Im September 1919 begann der Techniker und Kaufmann Wilhelm Ruppert (1889-1965), gelernter Eisendreher aus Neuss, in Wahn unter der Adresse Wahn 173 mit dem Aufbau eines Werkes für elektrotechnische Isolierstoffe, unterstützt vom Klempnermeister Jean Neesen aus Porz. Auf dem Gelände befand sich vorher die Brauerei Zum Stern. Ruppert gehörte bis vor wenigen Jahren eine Apparate-Bauanstalt in Neuss, durch den Weltkrieg war er jedoch gezwungen, sein Auskommen in der Porzer Firma Meirowsky & Co als Techniker zu finden. Doch er strebte schon bald wieder nach Selbständigkeit, begleitet von einigen Kollegen aus dem Werk.

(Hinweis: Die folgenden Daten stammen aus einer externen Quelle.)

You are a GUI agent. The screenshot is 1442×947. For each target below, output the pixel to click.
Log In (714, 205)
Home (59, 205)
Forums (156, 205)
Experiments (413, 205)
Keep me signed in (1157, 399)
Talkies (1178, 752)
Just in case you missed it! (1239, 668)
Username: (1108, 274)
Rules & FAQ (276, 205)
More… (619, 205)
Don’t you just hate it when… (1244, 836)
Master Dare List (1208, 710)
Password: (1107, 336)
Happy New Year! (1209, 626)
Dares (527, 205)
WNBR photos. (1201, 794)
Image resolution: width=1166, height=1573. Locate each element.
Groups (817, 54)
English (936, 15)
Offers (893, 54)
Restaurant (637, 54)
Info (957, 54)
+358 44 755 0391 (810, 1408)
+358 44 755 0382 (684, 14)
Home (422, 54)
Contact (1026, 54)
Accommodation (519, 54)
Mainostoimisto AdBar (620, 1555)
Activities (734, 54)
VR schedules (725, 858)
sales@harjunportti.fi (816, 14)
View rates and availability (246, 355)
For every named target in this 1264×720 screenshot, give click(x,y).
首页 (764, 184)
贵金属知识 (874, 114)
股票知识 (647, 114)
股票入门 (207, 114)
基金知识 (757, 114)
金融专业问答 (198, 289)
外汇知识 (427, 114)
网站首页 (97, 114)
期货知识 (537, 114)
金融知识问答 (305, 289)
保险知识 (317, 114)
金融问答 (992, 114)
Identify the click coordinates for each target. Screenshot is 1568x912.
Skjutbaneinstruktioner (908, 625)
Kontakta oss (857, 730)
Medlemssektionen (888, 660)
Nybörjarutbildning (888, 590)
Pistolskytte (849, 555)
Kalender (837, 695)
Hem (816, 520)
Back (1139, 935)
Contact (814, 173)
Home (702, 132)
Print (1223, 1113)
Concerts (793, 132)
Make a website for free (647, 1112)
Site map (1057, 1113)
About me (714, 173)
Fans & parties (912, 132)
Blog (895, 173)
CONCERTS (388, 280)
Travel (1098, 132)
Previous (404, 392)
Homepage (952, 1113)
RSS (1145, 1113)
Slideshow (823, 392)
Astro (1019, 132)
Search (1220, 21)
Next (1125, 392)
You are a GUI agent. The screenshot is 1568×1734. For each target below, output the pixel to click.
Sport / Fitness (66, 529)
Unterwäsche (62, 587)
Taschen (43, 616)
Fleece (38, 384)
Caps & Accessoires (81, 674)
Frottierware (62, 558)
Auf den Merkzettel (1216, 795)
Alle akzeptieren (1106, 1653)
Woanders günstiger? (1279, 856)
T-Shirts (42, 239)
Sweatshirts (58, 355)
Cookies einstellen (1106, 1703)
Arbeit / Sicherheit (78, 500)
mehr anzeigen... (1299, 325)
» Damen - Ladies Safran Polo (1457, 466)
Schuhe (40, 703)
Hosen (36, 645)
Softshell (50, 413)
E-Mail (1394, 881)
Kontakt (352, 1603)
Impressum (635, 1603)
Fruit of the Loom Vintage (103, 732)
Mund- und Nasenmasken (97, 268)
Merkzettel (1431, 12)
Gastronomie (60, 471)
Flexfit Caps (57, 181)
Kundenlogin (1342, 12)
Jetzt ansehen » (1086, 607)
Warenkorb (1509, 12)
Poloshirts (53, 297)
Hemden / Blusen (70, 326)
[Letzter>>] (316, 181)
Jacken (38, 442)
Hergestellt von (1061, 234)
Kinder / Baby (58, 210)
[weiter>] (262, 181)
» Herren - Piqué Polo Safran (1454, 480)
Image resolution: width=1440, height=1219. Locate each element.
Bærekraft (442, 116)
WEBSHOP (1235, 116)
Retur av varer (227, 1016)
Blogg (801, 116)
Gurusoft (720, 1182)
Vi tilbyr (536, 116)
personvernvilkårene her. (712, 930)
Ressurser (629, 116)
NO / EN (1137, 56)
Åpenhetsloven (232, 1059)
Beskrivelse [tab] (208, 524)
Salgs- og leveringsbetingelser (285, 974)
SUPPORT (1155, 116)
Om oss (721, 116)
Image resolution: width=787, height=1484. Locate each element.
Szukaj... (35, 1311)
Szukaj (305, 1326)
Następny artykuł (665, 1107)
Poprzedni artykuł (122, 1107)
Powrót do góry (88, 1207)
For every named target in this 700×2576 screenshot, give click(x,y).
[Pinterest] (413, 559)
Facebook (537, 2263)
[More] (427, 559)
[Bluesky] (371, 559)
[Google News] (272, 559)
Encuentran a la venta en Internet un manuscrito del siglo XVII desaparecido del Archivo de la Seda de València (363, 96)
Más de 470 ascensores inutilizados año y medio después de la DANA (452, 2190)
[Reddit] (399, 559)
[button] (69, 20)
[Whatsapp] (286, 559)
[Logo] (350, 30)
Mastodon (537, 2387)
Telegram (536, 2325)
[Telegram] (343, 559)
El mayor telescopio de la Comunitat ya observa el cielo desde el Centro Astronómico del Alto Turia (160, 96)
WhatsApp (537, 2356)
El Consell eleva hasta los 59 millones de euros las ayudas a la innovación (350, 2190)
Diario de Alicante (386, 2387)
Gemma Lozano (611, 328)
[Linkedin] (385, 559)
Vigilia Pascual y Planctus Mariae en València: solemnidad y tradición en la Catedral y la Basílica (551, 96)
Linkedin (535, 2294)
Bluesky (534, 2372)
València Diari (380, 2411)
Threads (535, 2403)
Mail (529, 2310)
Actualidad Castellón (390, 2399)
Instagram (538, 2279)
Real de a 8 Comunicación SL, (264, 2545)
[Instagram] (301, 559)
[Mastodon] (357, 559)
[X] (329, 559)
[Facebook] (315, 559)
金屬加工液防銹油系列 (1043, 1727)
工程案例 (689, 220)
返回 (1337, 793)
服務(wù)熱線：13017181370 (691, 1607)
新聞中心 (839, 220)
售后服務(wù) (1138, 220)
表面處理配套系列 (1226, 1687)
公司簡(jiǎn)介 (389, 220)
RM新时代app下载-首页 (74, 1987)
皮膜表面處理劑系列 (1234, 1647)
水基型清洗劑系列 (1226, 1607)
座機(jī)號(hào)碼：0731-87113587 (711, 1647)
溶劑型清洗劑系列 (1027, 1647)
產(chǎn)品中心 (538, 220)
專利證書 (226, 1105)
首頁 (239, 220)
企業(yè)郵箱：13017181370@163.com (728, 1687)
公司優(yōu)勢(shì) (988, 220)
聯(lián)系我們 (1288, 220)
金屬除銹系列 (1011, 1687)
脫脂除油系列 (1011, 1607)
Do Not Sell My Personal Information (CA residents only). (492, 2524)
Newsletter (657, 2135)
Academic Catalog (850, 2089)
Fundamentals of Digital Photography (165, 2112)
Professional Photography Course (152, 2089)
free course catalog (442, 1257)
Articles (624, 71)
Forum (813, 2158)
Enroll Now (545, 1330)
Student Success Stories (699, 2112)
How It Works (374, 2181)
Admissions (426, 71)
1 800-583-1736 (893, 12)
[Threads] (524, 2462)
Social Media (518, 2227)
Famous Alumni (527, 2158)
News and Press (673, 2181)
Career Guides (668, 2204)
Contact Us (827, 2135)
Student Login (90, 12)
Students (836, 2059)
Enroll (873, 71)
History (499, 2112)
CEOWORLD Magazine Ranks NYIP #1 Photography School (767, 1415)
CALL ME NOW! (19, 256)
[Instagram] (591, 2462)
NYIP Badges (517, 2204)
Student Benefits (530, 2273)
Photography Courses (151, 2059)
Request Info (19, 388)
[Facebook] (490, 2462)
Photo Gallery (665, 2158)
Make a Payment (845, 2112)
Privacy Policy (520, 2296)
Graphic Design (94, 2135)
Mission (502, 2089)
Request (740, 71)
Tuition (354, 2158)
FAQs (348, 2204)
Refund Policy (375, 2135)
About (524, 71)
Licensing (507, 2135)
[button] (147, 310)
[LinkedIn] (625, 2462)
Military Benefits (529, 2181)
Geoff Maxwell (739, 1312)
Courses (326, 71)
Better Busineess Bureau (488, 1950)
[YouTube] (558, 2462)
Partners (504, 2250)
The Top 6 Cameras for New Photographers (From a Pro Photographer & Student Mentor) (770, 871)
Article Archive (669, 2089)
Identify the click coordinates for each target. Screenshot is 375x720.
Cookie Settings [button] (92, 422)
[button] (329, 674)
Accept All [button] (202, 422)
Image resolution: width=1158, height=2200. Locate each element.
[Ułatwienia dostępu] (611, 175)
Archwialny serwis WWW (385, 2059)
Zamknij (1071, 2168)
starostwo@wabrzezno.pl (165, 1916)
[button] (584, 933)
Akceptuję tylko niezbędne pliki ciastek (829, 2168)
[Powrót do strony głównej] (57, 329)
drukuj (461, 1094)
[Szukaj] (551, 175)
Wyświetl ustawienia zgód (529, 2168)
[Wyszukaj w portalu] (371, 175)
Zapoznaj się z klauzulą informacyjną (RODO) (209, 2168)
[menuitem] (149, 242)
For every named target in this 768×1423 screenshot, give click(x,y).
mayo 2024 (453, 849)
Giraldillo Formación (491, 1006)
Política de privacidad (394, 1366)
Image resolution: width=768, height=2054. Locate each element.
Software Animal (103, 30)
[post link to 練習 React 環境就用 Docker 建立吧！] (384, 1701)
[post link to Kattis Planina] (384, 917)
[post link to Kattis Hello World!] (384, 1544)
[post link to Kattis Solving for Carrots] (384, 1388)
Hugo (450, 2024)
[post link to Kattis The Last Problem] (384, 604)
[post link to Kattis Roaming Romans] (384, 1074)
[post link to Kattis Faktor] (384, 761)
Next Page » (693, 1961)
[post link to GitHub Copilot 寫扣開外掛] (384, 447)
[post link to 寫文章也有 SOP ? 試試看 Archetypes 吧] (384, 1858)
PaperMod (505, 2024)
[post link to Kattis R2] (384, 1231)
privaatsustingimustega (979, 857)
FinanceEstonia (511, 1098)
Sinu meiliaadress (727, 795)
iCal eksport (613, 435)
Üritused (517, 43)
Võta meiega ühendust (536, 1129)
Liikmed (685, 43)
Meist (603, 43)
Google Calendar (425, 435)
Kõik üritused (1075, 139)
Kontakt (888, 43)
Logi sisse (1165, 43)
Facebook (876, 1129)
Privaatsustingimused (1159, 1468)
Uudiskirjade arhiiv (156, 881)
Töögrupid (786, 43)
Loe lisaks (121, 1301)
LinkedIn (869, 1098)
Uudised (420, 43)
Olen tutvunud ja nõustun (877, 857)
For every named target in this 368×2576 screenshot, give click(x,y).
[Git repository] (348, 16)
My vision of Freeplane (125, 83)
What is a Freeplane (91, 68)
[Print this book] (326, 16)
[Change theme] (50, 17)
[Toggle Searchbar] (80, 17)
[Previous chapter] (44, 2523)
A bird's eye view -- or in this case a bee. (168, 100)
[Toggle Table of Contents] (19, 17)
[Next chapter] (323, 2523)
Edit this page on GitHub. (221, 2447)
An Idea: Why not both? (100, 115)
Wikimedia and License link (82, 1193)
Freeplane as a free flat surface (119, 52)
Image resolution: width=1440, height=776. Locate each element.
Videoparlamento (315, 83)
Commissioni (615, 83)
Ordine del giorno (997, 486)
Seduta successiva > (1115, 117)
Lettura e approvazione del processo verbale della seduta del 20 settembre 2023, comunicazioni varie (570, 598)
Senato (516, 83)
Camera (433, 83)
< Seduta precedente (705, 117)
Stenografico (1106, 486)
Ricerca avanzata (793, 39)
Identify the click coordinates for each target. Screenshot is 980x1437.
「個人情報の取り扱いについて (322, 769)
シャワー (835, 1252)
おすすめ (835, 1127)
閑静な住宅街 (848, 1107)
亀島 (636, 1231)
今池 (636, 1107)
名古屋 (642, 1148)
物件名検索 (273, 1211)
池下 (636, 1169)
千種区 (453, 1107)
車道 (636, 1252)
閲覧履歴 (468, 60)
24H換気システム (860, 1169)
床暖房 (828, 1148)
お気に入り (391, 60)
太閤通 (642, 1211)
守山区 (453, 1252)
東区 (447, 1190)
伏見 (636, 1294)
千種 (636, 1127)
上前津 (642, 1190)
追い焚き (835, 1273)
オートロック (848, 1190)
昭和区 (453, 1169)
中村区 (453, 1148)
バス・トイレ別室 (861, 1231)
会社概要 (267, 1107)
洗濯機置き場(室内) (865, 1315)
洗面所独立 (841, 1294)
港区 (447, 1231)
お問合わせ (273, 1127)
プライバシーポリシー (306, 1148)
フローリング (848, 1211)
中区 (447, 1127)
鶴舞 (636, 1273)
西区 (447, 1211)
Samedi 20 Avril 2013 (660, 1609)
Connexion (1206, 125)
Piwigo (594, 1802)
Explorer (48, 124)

Die Elektro-Isolier-Industrie mit beschränkter Haftung, so ihr erster Name, enthielt im Herbst 1920 eine Konzession zum Betrieb einer Fabrik elektrischer Isoliermaterialien und einer Firnissiederei. Sie fertigte zunächst Lackdraht auf selbstgebauten Maschinen. Für die Produktion wurde neben der Lackiererei 1921 auch ein Gaswerk errichtet, weil Gasdruck und Qualität beim Bezug aus dem öffentlichen Netz zu sehr schwankten.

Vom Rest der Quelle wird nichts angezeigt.